The shock move comes after China’s regulators warned that Jack Ma’s firm faces increased scrutiny and will be subject to the same restrictions on capital and leverage as banks. Ma, Ant’s billionaire co-founder, was summoned to a rare joint meeting on Monday with the country’s central bank and three other top financial regulators.
”It’s definitely surprising,” said Mike Bailey, director of research at FBB Capital Partners. “If there is something strange going on on the macro side for China’s financial markets or in the company that would be worrisome. That would be like for instance if we had some problem with Amazon. I would view that as a meaningful problem for them. This could be something that feeds back into global markets.”
Ant’s decision to list on the Star board, a market launched in Shanghai last year, was seen as a major win for the mainland exchange. The IPO had attracted at least $3 trillion of orders from individual investors for its dual listing in Hong Kong and Shanghai. In the preliminary price consultation of its Shanghai IPO, institutional investors subscribed for over 76 billion shares, more than 284 times the initial offering tranche.

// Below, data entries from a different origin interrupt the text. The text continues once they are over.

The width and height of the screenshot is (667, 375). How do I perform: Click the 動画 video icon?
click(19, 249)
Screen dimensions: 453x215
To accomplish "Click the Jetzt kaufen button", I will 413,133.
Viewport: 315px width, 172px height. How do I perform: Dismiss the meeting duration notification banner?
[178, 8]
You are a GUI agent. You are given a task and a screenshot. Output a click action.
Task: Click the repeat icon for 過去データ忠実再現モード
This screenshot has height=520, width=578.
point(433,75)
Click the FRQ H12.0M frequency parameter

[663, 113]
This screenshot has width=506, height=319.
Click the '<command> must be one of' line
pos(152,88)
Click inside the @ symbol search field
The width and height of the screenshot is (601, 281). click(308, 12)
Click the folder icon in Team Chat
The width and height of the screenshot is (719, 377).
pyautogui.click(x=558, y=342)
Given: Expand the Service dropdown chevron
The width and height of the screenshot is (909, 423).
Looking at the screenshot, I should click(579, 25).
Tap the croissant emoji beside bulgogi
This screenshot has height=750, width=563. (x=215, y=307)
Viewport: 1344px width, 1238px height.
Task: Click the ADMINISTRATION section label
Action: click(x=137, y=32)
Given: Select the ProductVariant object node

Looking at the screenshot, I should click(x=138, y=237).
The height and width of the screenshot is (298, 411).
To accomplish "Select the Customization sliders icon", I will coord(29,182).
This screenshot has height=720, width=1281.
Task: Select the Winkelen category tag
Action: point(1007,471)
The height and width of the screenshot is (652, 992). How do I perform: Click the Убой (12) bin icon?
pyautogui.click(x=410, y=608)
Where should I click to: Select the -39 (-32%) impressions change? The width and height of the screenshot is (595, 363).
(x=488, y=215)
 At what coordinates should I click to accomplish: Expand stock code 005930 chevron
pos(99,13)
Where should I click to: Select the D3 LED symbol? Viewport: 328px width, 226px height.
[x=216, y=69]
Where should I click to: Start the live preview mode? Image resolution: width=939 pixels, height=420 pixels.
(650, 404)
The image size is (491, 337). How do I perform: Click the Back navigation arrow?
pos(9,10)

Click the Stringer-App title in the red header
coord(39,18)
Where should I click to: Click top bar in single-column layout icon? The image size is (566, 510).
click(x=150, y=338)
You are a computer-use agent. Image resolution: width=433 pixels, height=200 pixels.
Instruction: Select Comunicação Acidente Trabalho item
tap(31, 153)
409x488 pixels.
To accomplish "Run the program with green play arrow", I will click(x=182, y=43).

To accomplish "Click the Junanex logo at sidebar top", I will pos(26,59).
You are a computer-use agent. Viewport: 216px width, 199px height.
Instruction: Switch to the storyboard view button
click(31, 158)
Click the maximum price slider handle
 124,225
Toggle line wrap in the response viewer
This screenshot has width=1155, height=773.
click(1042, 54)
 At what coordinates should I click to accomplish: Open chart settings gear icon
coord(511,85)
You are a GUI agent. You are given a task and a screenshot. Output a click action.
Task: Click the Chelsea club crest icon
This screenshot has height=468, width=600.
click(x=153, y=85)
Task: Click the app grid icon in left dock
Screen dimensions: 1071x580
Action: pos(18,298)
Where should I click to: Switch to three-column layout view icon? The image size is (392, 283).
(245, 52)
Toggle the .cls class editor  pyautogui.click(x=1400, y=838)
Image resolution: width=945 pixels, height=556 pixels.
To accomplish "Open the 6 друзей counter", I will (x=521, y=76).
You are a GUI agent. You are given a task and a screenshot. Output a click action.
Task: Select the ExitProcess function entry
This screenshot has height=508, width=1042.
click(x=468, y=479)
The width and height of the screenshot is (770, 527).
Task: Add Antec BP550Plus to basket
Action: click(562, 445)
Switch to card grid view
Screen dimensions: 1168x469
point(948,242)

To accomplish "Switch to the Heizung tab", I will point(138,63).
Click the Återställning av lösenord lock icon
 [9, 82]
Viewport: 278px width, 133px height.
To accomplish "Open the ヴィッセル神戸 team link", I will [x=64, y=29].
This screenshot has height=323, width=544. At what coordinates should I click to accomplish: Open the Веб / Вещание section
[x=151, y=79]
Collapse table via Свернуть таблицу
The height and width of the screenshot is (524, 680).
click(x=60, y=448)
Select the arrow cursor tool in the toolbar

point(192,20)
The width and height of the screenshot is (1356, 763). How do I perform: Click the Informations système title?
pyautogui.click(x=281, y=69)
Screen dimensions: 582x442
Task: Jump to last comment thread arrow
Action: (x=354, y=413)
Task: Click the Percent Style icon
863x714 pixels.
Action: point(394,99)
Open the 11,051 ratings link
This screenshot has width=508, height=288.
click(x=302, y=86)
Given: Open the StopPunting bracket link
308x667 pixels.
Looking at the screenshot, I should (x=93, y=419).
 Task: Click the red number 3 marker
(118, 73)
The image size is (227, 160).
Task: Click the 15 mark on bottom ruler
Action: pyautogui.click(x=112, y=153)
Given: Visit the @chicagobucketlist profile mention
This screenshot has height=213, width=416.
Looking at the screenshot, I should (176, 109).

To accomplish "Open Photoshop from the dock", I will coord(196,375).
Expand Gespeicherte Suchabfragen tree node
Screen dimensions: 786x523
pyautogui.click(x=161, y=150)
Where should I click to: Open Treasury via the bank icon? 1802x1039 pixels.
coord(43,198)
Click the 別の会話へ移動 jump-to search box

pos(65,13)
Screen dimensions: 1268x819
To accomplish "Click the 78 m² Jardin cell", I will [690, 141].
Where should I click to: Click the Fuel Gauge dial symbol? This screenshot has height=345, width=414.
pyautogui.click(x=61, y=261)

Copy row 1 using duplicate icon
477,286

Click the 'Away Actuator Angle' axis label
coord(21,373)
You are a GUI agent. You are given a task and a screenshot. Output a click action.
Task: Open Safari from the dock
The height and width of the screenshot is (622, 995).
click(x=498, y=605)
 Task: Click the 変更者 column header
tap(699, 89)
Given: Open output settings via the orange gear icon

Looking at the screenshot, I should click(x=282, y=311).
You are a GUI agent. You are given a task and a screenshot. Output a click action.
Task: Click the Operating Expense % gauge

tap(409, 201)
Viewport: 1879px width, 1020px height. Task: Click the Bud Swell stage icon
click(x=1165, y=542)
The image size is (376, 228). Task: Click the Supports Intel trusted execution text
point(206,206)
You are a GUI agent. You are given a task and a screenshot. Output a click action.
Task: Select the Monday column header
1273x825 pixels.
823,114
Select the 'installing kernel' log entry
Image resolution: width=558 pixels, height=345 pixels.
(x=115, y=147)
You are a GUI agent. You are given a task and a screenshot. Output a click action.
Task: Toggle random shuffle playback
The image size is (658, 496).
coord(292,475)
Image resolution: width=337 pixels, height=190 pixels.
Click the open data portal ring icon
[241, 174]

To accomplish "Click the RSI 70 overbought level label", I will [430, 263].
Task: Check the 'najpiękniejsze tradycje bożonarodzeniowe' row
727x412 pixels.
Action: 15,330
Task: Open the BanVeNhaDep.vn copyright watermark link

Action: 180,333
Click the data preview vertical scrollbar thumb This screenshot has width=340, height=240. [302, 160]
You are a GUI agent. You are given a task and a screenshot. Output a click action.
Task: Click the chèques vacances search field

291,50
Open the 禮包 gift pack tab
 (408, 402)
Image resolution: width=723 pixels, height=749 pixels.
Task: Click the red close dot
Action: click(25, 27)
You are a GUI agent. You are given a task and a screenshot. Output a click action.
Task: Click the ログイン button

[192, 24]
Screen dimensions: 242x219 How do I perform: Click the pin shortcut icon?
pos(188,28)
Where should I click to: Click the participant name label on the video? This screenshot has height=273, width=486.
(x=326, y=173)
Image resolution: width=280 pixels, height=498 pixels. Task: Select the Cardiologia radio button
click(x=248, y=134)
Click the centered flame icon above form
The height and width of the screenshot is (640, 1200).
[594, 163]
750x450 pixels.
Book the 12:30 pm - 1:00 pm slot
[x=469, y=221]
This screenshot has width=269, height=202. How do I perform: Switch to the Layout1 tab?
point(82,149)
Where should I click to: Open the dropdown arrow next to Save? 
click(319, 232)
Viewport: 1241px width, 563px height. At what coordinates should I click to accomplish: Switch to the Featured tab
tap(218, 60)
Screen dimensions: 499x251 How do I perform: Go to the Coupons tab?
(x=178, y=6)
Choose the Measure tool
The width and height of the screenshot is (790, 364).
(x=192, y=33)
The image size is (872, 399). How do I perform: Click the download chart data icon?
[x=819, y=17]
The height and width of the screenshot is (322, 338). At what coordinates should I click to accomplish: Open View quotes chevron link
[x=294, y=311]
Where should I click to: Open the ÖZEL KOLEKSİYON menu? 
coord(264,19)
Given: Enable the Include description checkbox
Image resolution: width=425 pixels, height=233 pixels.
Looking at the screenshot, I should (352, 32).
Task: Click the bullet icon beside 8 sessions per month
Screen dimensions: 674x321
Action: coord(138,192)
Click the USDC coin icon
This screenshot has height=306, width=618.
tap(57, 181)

Ant has faced scrutiny in Chinese state media in recent days after Ma criticized local and global regulators for stifling innovation and not paying sufficient heed to development and opportunities for the young. At a Shanghai conference late last month, he compared the Basel Accords, which set out capital requirements for banks, to a club for the elderly.
The fintech company’s IPO would have given it a market value of about $315 billion based on filings, bigger than JPMorgan Chase & Co. and four times larger than Goldman Sachs Group Inc.
Ant said following the meeting with regulators that it will “implement the meeting opinions in depth” and follow guidelines including stable innovation, an embrace of supervision and service to the real economy.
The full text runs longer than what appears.